Synopsis

Revamping the Skyrmion Model

Physics 11, s141
Theorists extend a nearly six-decades-old model for the atomic nucleus and use it to predict shape effects that the traditional model misses.
C. Naya and P. Sutcliffe, Phys. Rev. Lett. (2018)

A famous but flawed model in nuclear physics is getting a reboot. Introduced by Tony Skyrme in 1961, the model describes the nucleus with twists, or “skyrmions,” in a quantum field. This description is attractive because it’s one of few that can be connected directly to quantum chromodynamics, the fundamental theory of quarks and gluons. But while the skyrmion idea correctly predicts some nuclear properties, it is known to miss others. Now, Carlos Naya and Paul Sutcliffe of Durham University in the UK have adapted the skyrmion model and shown that, unlike the traditional version, it correctly predicts the shapes of several light nuclei.

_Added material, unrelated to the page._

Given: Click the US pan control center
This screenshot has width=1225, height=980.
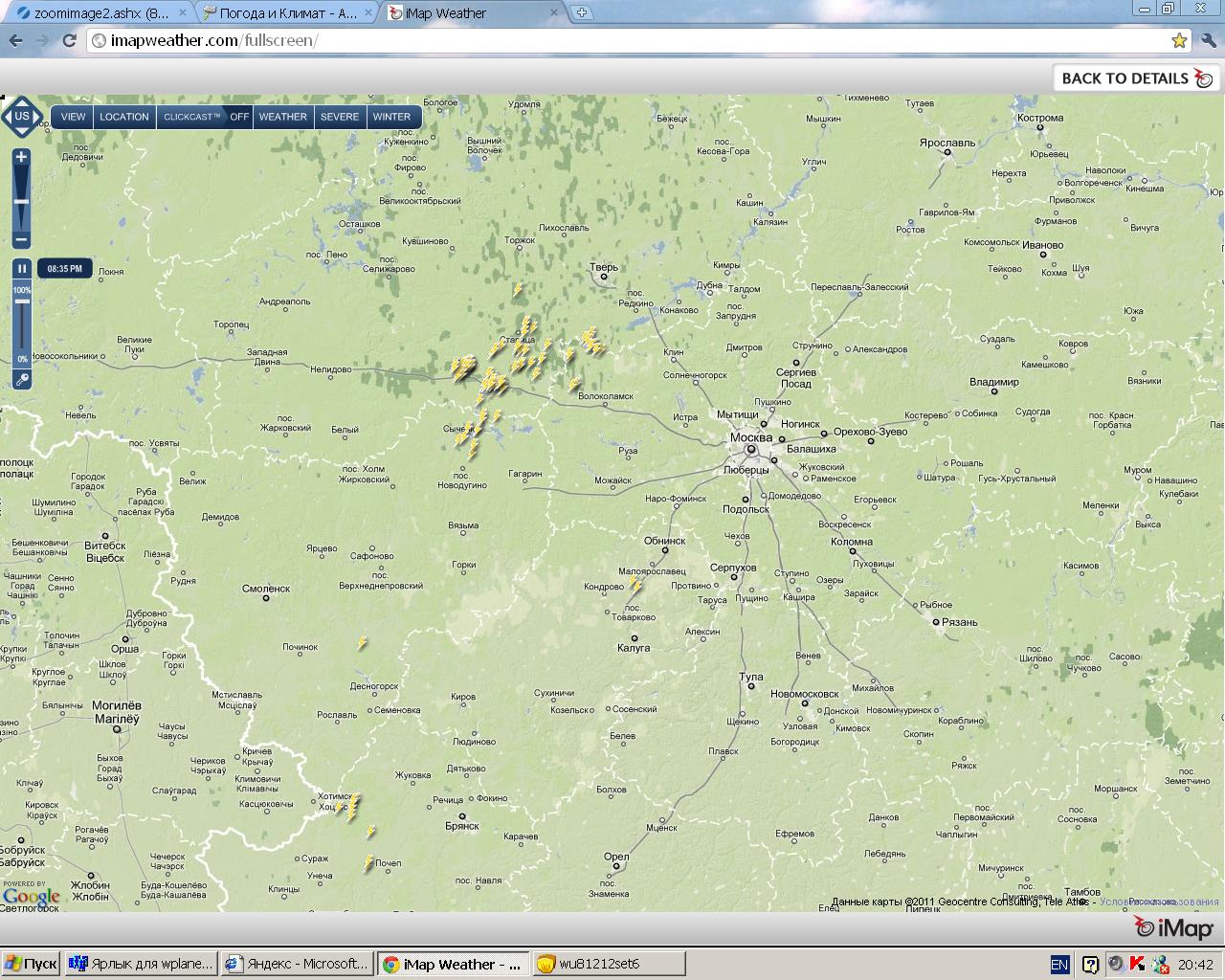Looking at the screenshot, I should (21, 117).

Skyrme’s original concept describes the nucleus in terms of quark-antiquark pairs known as pions. These pions create a quantum field, and the number of twists in this field equates to the number of protons and neutrons (nucleons) in the nucleus. The model correctly predicts some nuclear properties, such as certain allowed quantum states. But it overestimates nuclear binding energies and fails to predict the clustering of nucleons that occurs in some nuclei.

Naya and Sutcliffe’s extension of the model includes rho mesons, which are heavier than pions. With this extension, they compute the nucleon density within nuclei consisting of one to eight nucleons. Their new model not only predicts nucleon clustering effects that the original model misses, but it also predicts binding energies that are 3 times closer to the experimental values. The researchers say their revised model doesn’t provide a “perfect match” with experiments, but it should do progressively better as heavier mesons are incorporated.

This research is published in Physical Review Letters.

–Jessica Thomas

Jessica Thomas is the Editor of Physics.